Phthalocyanines and subphthalocyanines have received immense attention owing to their structural versatility and wideranging applications. In particular, the photophysical properties of phthalocyanines can be readily tuned by varying the axial and peripheral substituents, as well as the central metal atom. However, the practical use of phthalocyanines and subphthalocyanines is mainly restricted by their characteristic hydrophobicity and strong aggregation in aqueous environments. This leads to aggregation-caused quenching (ACQ) of photoluminescence, resulting in short-lived photoexcited states and, consequently, low photoluminescence and singlet quantum yields in the aggregated state.
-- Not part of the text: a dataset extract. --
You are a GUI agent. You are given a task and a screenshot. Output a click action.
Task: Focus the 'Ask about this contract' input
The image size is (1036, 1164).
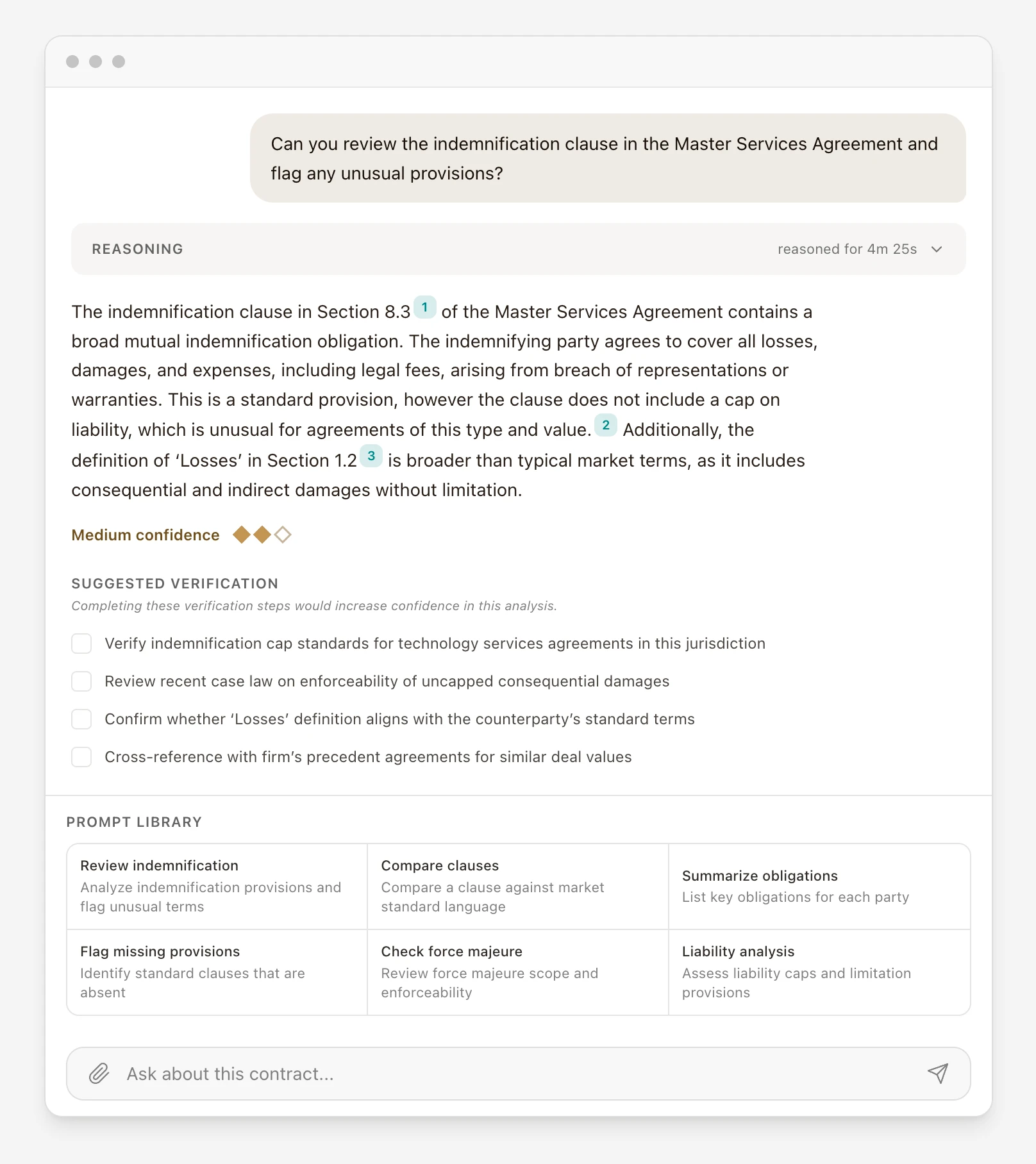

To overcome these issues, aggregation-induced emission luminogens (AIEgens), such as tetraphenylethylene and triphenylamine entities, have been integrated into the phthalocyanine and subphthalocyanine frameworks. It has been found that the integration of such AIEgens into the frameworks of phthalocyanines and subphthalocyanines enhances photoluminescence due to restricted intramolecular motions, thereby efficiently converting ACQ-type phthalocyanines and subphthalocyanines into AIE-type materials. Moreover, the unique cone-shaped and π-conjugated structure of subphthalocyanines enables efficient fluorescence resonance energy transfer when combined with AIE-active groups, further enhancing their emission properties. Considering the promising applications of phthalocyanines and subphthalocyanines with AIEgens, in this review, we comprehensively discuss their reported AIE properties and establish their structure-activity relationships to further advance the applications of AIEgen-conjugated phthalocyanines and subphthalocyanines. To the best of our knowledge, no review to date has addressed the importance of phthalocyanines and subphthalocyanines containing AIEgens.